Published online Nov 14, 2014. doi: 10.3748/wjg.v20.i42.15664
Revised: April 9, 2014
Accepted: June 26, 2014
Published online: November 14, 2014
Processing time: 264 Days and 12.5 Hours
Wireless capsule endoscopy (CE) is a technology developed for the endoscopic exploration of the small bowel. The first capsule model was approved by the Food and Drug Administration in 2001, and its first and essential indication was occult gastrointestinal (GI) bleeding. Over subsequent years, this technology has been refined to provide superior resolution, increased battery life, and capabilities to view different parts of the GI tract. Indeed, cases for which CE proved useful have increased significantly over the last few years, with new indications for the small bowel and technical improvements that have expanded its use to other parts of the GI tract, including the esophagus and colon. The main challenges in the development of CE are new devices with the ability to provide therapy, air inflation for a better vision of the small bowel, biopsy sampling systems attached to the capsule and the possibility to guide and move the capsule with an external motion control. In this article we review the current and new indications of CE, and the evolving technological changes shaping this technology, which has a promising potential in the coming future of gastroenterology.

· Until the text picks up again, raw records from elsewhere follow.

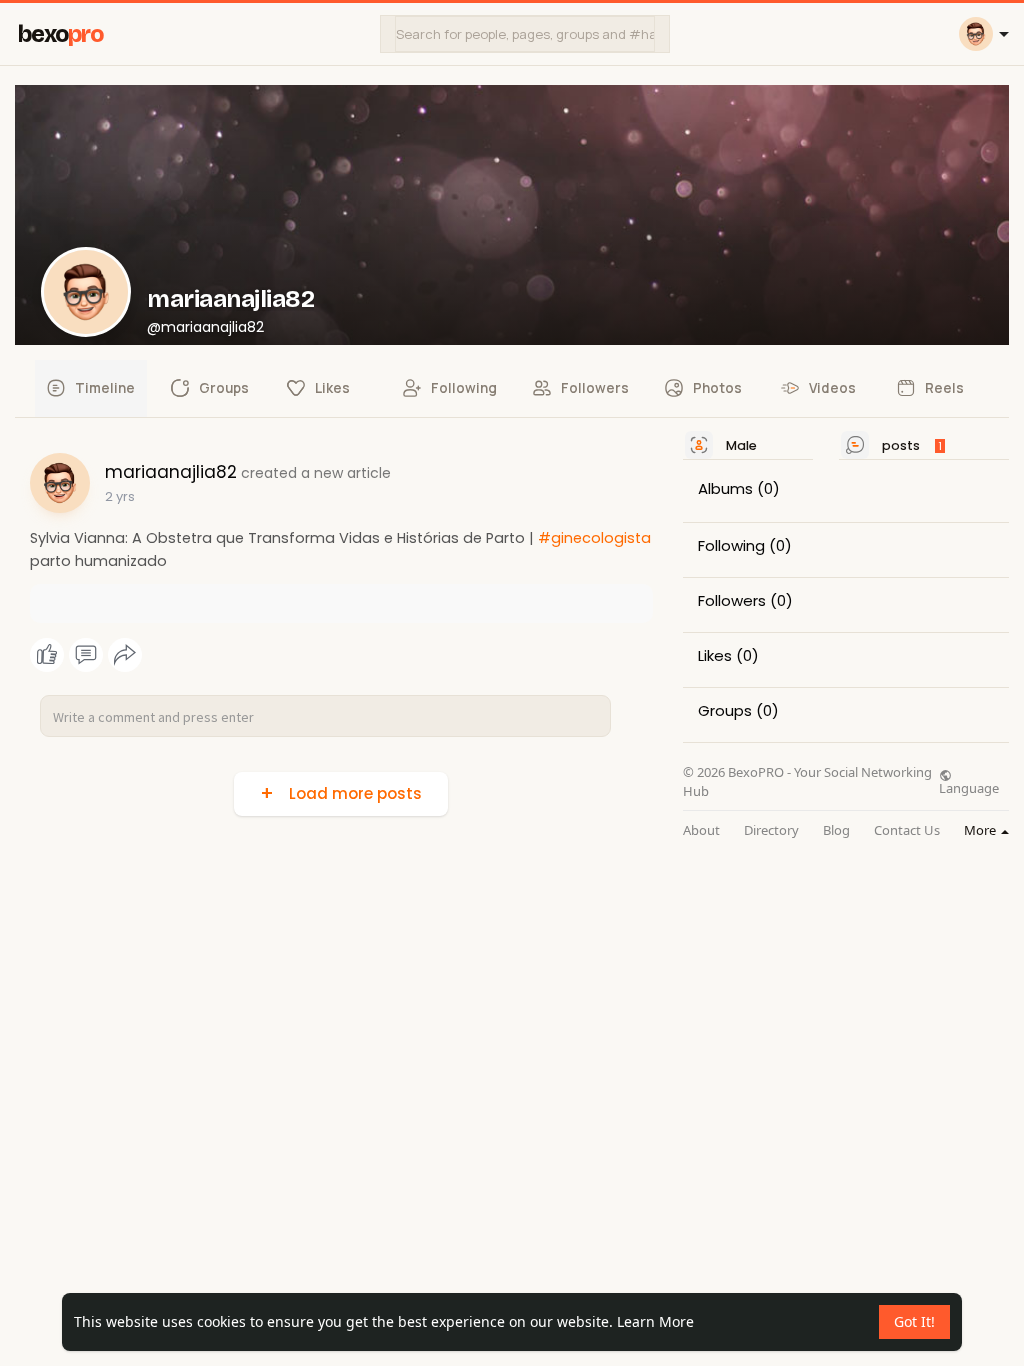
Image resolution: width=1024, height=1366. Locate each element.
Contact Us (907, 830)
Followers (732, 601)
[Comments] (86, 655)
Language (969, 787)
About (701, 830)
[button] (525, 34)
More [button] (981, 830)
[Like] (85, 655)
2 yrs (120, 496)
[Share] (125, 655)
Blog (836, 830)
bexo (60, 34)
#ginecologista (594, 538)
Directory (771, 830)
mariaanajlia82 (230, 299)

Core tip: In this article we present a review of the actual devices and indications of capsule endoscopy. We deal with current and well established indications and with the novel applications of this technology, which being minimally invasive, has a great perspective for technical improvements and clinical applications. Besides dealing with the new and more controversial indications, we review novel devices, some still under development, which will probably achieve worldwide application in the forthcoming years.